May 31, 2016 by Justin Welbergen And Peggy Eby, The Conversation
The conflict between urbanites and wildlife recently developed a new battleground: the small coastal New South Wales town of Batemans Bay, where the exceptional flowering of spotted gums has attracted a huge influx of grey-headed flying foxes from across Australia's southeast.
In response to intense and highly publicised community concern, federal Environment Minister Greg Hunt has announced he will seek an immediate National Interest Exemption to facilitate dispersal of these bats – a move that risks undermining legal protections afforded to this and other threatened species.
Similar conflicts are occurring elsewhere in NSW, such as the Hunter region, where some unscrupulous members of the public lit a fire in a flying fox roost at Cessnock.
With the ongoing expansion of the human urban footprint, animals are increasingly confronted with urban environments. Human encroachment into natural habitats generally negatively affects biodiversity. However, urban landscapes can present wildlife with an irresistible lure of reliable food supplies and other resources. While urban wildlife can provide a range of benefits to health and wellbeing, it can also be cause for frustration and conflict.

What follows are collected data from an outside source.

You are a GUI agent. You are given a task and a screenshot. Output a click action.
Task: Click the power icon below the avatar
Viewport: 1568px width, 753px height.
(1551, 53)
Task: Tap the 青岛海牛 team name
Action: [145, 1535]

Urban human-wildlife conflict is a growing area of management concern and scientific research. But the research suggests that the current strategies for addressing NSW's conflicts between humans and flying foxesmight not have the intended results.
Ruling the urban roost
Australian flying foxes are becoming more urbanised, and the noise, smell and droppings from their roosts can have huge impacts on local residents.